Good observation on LLM confidence, Kevin Guiney. One study showed that even when they are wrong, LLMs are highly confident they’re right 47% of the time! Thanks for sharing your story about your halloween project. :)
Fascinating! This made me wonder: if the same interviews were analyzed but with references to “AI” swapped for something seasonal like, “haunted houses” or a trending topic, would the sentiment scores still come out so positive? In other words, are the models biased toward portraying AI in a favorable light because of how they’re trained, or would the same optimism appear for any subject?

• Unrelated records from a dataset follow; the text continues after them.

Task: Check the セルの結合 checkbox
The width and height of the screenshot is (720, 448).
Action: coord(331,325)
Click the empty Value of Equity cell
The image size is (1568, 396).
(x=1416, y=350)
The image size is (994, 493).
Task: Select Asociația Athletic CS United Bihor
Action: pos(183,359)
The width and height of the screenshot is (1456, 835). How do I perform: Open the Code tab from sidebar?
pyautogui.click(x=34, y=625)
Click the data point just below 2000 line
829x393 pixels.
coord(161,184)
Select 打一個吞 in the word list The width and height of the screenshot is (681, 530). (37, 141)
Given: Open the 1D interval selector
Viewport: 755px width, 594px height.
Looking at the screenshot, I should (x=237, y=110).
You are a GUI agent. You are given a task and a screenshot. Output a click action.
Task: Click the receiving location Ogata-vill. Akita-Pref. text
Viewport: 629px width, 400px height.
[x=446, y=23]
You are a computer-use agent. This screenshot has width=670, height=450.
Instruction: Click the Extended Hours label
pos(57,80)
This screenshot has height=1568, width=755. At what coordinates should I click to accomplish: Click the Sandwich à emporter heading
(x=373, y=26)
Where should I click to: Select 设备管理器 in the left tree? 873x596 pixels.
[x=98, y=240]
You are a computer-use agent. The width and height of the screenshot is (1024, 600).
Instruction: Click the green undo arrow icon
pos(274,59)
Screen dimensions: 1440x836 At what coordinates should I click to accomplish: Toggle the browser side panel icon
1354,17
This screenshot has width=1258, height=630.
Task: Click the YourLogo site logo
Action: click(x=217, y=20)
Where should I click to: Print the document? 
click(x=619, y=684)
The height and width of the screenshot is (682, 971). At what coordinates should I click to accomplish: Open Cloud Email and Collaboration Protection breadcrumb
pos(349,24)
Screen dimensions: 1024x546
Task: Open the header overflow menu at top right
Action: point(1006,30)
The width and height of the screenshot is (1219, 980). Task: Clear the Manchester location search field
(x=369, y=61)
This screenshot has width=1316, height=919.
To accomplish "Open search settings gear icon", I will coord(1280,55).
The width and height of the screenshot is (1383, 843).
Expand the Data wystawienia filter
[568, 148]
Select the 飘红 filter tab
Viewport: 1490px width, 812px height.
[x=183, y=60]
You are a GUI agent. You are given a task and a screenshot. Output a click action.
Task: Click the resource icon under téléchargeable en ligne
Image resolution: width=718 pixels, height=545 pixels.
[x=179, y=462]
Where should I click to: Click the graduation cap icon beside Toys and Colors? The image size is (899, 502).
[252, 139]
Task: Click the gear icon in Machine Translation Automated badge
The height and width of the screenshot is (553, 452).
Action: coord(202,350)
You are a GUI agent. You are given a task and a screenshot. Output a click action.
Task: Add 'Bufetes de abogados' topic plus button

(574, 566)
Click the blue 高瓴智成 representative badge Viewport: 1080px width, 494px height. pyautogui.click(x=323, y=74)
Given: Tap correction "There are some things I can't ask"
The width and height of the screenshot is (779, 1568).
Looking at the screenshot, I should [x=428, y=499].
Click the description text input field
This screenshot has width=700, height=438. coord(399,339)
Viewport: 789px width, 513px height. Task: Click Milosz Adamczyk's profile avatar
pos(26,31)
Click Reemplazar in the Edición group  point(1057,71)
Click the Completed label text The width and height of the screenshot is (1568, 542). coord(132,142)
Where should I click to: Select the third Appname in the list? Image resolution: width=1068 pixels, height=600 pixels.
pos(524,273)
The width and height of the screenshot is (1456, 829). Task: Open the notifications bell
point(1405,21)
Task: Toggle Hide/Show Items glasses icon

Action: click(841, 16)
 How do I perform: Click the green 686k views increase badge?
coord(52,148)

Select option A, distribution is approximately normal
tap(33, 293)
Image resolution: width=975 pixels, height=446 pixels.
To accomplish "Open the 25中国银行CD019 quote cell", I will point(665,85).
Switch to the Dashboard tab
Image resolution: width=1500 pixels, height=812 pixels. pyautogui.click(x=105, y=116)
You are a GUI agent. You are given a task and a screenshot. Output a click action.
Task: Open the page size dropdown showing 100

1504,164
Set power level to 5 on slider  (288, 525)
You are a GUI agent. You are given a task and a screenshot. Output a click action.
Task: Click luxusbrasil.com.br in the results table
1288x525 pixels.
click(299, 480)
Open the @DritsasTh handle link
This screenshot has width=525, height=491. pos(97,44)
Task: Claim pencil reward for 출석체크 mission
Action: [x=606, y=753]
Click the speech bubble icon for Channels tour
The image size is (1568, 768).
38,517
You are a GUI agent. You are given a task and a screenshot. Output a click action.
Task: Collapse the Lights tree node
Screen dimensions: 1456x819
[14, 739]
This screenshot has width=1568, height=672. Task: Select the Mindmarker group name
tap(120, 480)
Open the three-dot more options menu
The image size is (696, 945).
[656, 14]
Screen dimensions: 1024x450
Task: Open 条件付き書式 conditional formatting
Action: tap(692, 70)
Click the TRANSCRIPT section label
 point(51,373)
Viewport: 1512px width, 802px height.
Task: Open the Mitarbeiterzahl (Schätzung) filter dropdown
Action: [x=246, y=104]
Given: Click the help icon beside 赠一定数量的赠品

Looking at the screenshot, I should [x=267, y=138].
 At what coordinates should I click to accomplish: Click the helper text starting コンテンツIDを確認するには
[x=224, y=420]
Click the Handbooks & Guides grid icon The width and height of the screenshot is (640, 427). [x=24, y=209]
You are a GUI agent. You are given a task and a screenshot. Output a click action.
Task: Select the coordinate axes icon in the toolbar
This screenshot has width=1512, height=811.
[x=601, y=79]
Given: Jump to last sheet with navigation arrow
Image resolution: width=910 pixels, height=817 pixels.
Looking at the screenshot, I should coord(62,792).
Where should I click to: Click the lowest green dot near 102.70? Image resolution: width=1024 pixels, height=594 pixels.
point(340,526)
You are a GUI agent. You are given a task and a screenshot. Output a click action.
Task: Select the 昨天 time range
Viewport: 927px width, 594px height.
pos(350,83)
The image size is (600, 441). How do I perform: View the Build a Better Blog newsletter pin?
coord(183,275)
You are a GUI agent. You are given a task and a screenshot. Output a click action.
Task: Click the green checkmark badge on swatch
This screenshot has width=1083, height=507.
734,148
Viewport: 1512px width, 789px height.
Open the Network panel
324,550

I was wondering about that too, Cheyenne! The big AI companies obviously have huge financial incentives to downplay AI concerns and play up any benefits of AI, just like they are motivated to make their products sticky or addictive or make them seem inevitable and unavoidable.
It’s so interesting that Notebook LM is the LLM which, from its score distribution, *seems* to not downplay ethical concerns about AI. The real test will be when Prof. Fischer does her scoring and we can see what the sentiments really are.
It could be fun to come up with a Halloween-themed set of substitutions for AI, ML, and the various LLMs and see if it would impact the scores. 😊
This is a perfect example of why relying on a single LLM for sentiment analysis is risky. Aggregating multiple models and comparing with human judgment seems essential to spot biases and inconsistencies.
Exactly, @Suhrab Khan, that is one of my takeaways from this data analysis adventure as well. I'm especially suspicious of the 5 LLMs rating sentiment *about AI* objectively. I think we can still gain some insights from them, though. Having the professor score the interviews based on her deep expertise in Textual Analysis is going to be so interesting!